Kaaren Mathias, Associate Professor in Public Health and Social Justice, University of Canterbury   This article is republished from The Conversation under a Creative Commons license. Read the original article

5 comments:

Robert MacCulloch said...

What.A.Load.Of.Garbage. Private and public health-care suppliers competing side-by-side, where people are free to choose where to go, with the bill paid by universal public or non-for-profit private health insurance, leads to better outcomes. Socialist health-care systems like NZ's are over.

Barend Vlaardingerbroek said...

States have a duty of care towards their citizens. Many States include healthcare provision as part of that duty of care. This is not socialism. The best public health systems in the world such as Sweden and the Netherlands finance them through rock-solid capitalist economies. Repeat, nothing to do with socialism as a political ideology.

The Jones Boy said...

There is no argument about the quality of healthcare available in both private and public systems. It is uniformly high. After all, as the author points out, the same practitioners work both sides of the fence.

The critical difference is however, accessibility. I have been a Southern Cross member for fifty years and have always had virtually on-demand access to medical services whenever I needed them.

No question of going on a waiting list. A waiting list that exists because of an ideological imperative that free medical care is a core human right.

But rights are meaningless if the economic context is ignored. ECON 101 teaches that when a service is supplied free, the demand is infinite. So naturally everybody wants a bit of the "free" medical action, the provision of which duly becomes unaffordable to the Goverment. And so the people go on a waiting list and that is the inevitable cost they pay for free healthcare.

But I'm not prepared to suffer the consequences of waiting. Consequences that range from simple discomfort, to pain, and all the way through to death. And that's before you count the economic cost of impaired productivity and social support services. So I pay to jump the queue.

And I'm not alone. Around 940.000 other members of Southern Cross agree with me. And that's how we support the National Heath Service. By getting out of its way. Ideology would rapidly succumb to reality if we all suddenly got dumped back into the public health system.

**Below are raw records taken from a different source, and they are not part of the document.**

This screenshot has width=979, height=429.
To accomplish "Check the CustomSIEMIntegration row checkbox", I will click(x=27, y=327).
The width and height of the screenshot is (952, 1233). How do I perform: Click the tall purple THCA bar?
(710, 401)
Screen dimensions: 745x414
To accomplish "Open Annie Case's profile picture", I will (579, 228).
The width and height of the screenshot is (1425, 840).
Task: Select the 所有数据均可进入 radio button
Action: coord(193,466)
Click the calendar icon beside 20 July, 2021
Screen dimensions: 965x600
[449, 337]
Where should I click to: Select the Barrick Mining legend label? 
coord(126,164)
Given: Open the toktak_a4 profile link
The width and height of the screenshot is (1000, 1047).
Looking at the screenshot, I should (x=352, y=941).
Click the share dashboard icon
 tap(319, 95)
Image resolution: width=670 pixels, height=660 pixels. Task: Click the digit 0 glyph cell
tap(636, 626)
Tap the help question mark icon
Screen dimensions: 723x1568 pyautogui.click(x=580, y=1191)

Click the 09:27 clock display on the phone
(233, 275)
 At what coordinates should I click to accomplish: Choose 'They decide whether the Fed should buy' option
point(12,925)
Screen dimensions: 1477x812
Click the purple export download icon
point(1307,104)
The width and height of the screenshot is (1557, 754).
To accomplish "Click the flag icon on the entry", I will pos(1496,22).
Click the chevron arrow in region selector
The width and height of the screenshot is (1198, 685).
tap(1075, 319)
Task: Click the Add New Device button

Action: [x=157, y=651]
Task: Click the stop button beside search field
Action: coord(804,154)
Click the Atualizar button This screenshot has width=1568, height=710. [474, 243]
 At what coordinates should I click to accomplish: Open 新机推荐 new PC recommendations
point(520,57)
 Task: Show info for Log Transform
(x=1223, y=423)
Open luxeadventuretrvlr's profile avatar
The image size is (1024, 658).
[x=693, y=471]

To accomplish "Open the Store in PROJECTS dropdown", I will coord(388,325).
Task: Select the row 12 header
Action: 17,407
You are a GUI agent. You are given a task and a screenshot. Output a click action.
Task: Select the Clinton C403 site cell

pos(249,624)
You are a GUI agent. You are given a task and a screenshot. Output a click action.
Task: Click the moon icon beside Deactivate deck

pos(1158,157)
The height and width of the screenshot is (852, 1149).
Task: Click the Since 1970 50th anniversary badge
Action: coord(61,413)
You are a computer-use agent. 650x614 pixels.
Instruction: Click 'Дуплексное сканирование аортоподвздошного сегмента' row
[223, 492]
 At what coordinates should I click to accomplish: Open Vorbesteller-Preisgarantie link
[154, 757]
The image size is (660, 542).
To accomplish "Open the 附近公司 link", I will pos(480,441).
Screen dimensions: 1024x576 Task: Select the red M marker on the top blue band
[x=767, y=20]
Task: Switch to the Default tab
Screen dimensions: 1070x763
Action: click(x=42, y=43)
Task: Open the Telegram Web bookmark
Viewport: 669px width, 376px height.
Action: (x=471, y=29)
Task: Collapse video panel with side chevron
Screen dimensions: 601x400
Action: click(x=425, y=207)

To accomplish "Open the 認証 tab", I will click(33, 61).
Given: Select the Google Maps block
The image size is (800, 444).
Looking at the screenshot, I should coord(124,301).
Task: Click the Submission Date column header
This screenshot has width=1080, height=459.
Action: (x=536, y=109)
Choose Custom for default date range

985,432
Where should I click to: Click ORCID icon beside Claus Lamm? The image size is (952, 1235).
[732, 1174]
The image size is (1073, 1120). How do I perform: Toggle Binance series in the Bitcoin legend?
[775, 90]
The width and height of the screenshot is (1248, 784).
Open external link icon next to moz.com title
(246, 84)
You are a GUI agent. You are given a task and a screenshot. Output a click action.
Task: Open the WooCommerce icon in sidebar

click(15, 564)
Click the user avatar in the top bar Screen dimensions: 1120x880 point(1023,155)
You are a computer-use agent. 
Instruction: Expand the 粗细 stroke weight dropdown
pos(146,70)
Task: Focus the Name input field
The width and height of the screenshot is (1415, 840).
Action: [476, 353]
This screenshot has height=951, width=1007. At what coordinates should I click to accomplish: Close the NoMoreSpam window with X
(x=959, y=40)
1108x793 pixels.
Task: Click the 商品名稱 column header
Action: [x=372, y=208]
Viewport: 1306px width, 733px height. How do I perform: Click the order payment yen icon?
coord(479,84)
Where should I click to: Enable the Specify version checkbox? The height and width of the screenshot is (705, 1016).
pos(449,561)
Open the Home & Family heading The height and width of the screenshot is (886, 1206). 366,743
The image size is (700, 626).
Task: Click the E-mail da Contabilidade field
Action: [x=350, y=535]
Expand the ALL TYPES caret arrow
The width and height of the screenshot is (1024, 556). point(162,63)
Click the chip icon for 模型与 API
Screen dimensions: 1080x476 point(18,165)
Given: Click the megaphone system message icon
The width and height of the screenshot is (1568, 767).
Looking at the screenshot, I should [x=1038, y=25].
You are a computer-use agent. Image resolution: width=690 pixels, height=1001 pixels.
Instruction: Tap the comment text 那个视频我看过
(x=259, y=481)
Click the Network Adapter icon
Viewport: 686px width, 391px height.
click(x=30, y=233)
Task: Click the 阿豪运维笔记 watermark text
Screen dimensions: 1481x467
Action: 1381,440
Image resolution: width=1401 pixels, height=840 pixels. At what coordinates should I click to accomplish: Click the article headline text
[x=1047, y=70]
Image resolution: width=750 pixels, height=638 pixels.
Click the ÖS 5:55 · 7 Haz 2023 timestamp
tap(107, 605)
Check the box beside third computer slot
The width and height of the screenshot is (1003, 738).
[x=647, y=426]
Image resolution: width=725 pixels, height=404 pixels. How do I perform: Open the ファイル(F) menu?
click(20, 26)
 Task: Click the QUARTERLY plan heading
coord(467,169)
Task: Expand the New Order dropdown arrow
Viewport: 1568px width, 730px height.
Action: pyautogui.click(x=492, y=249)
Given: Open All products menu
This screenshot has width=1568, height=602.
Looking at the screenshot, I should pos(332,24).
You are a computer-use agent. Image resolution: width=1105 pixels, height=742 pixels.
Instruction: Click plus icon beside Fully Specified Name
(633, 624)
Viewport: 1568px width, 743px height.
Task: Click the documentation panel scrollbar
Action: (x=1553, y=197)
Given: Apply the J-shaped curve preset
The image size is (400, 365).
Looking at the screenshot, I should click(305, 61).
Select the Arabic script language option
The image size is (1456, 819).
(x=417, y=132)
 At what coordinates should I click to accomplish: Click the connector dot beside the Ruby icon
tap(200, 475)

And that's why having around 20% of the population covered by private healthcare is beneficial for all concerned.

Anonymous said...

I am not sure what the author is basing her findings on, but this is a fruit salad of questionable conclusions and rather frivolous assumptions.

Peter said...

On this occasion, I have to agree with you The Jones Boy. Sure, I'd love the public system to match all of my needs, but it can't, leastwise sufficiently expeditiously. So, I not only pay my taxes supporting others health services, but I also fund (like many others) myself separately. It'd be great if we had a system where we individually chose the provider, and are not subsidising others we don't use, as Prof MacCulloch proposes.